At the sound of words which he could readily understand, and which differed but little, indeed, from his own language, the leader on the foremost canoe, who seemed by his manner to be a great chief, turned round to his followers and cried out in tones of superstitious awe, "Tu-Kila-Kila spoke well. These are, indeed, what he told us. Korong! Korong! They are spirits who have come to us from the disk of the sun, to bring us light and pure, fresh fire. Stay back there, all of you. You are not holy enough to approach. I and my crew, who are sanctified by the mysteries, we alone will go forward to meet them."
As he spoke, a sudden idea, suggested by his words, struck Felix's mind. Superstition is the great lever by which to move the savage intelligence. Gathering up a few dry leaves and fragments of stick on the shore, he laid them together in a pile, and awaited in silence the arrival of the foremost islanders. The first canoe advanced slowly and cautiously, the men in it eying these proceedings with evident suspicion; the rest hung back, with their spears in array, and their hands just ready to use them with effect should occasion demand it.
The leader of the first canoe, coming close to the shore, jumped out upon the reef in shallow water. Half a dozen of his followers jumped after him without hesitation, and brandished their weapons round their heads as they advanced, in savage unison. But Felix, pretending hardly to notice these hostile demonstrations, stepped boldly up toward his little pile with great deliberation, though trembling inwardly, and proceeded before their eyes to take a match from his box, which he displayed ostentatiously, all glittering in the sun, to the foremost savage. The leader stood by and watched him close with eyes of silent wonder. Then Felix, kneeling down, struck the match on the box, and applied it, as it lighted, to the dry leaves beside him.
A chorus of astonishment burst unanimously from the delighted natives as the dry leaves leaped all at once into a tongue of flame, and the little pile caught quickly from the fire in the vesta.
The leader looked hard at the two white faces, and then at the fire on the beach, with evident approbation. "It is as Tu-Kila-Kila said," he exclaimed at last with profound awe. "They are spirits from the sun, and they carry with them pure fire in shining boxes."

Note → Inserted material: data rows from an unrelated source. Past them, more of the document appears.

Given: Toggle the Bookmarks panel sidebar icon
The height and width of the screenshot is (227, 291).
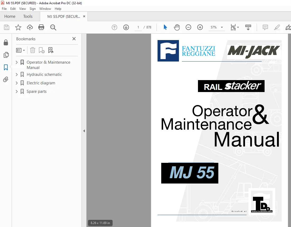Looking at the screenshot, I should click(x=6, y=67).
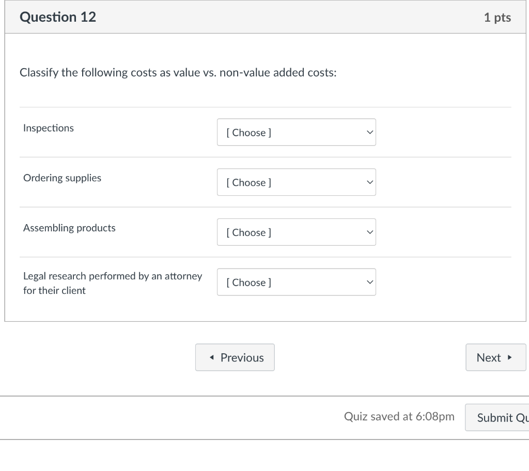Click the left arrow icon on Previous
The width and height of the screenshot is (529, 471).
click(x=212, y=357)
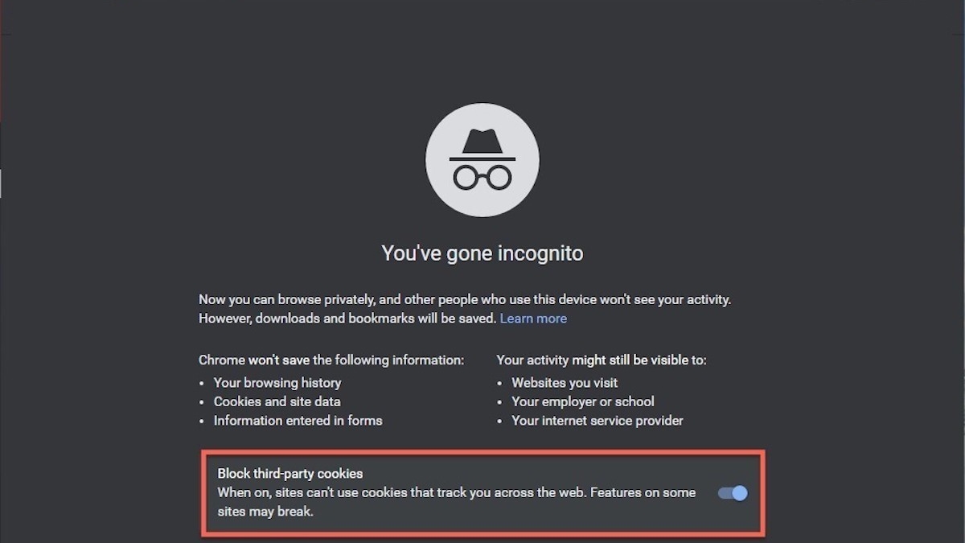Click the "Now you can browse privately" sentence

(x=465, y=299)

Then, advancing a pace and pointing toward the canoe, he motioned Felix and Muriel to take their seats within it with native savage politeness. "Tu-Kila-Kila has sent for you," he said, in his grandest aristocratic air, "for your chief is a gentleman. He wishes to receive you. He saw your message-fire on the reef last night, and he knew you had come. He has made you a very great Taboo. He has put you under protection of Fire and Water."
The people in the boats, with one accord, shouted out in wild chorus, as if to confirm his words, "Taboo! Taboo! Tu-Kila-Kila has said it! Taboo! Taboo! Ware Fire! Ware Water!"

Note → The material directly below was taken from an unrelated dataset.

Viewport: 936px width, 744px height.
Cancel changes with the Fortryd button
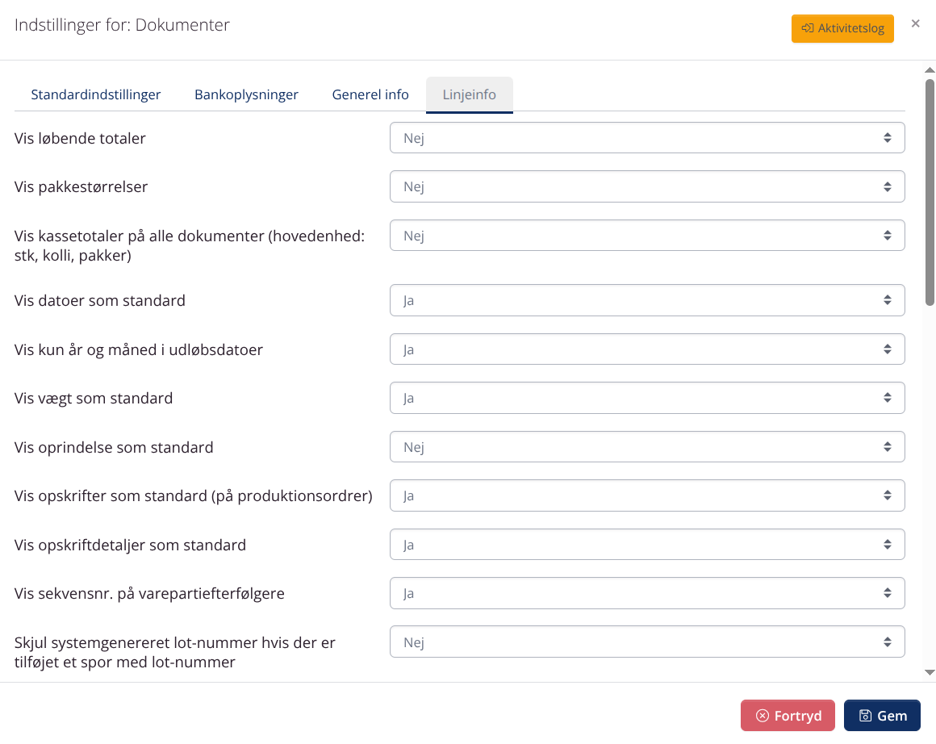788,715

Though the dialect in which they spoke differed somewhat from that in use in Fiji, Felix could still make out with care almost every word of what the chief had said to him; and the universal Polynesian expression, "Taboo," in particular, somewhat reassured him as to their friendly intentions. Among remote heathen islanders like these, he felt sure, the very word itself was far too sacred to be taken in vain. They would respect its inviolability. He turned round to Muriel. "We must go with them," he said, shortly. "It's our one chance left of life now. Don't be too terrified; there is still some hope. They say somebody they call Tu-Kila-Kila has tabooed us. No one will dare to hurt us against so great a Taboo; for Tu-Kila-Kila is evidently some very important king or chief. You must step into the boat. It can't be avoided. If any harm is threatened, be sure I won't forget my promise."
Muriel shrank back in alarm, and clung still to his arm now as naturally as she would have clung to a brother's. "Oh, Mr. Thurstan," she cried—"Felix, I don't know what to say; I can't go with them."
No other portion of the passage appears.